Mechanical ventilation improves survival of premature as well as term newborn infants with respiratory failure. However, mechanical ventilation is an expensive therapeutic option, requiring not only mechanical ventilators, humidifiers, compressed oxygen and air, but also requiring invasive and non-invasive monitoring, meticulous nursing care, frequent blood gas analysis, and expert physician supervision. Mechanical ventilation may also contribute to morbidity and mortality even when used by skilled practitioners under optimal conditions.
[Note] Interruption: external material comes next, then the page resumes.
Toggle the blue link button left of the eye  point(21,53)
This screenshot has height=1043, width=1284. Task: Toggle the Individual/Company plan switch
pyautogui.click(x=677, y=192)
Morbidity and subsequent mortality may occur due to acute lung injury or air leaks (PIE, pneumothorax, pneumomediastinum etc.) caused by mechanical ventilation.

Acute lung injury is considered to be primarily due to "volutrauma", due to the use of high tidal volumes and high end-inspiratory volumes, or due to "atelectotrauma" due to repeated collapse and re-opening of alveoli due to the use of insufficient PEEP (positive end-expiratory pressure). Attempts to decrease volutrauma by reducing tidal volume, while maintaining adequate PEEP and a constant ventilator rate, would reduce minute ventilation, thereby resulting in an elevation of arterial carbon dioxide tension (PaCO2). A decrease in tidal volume will decrease alveolar minute ventilation and increase PaCO2 to a greater extent, as dead space contributes to a greater proportion of tidal volume when the tidal volume is decreased. In a study being published in this issue, it has been demonstrated that a step-wise reduction in minute ventilation is associated with a corresponding increase in PaCO2(1). While these results may be anticipated on physiologic grounds, they provide the necessary confirmation of our clinical practice.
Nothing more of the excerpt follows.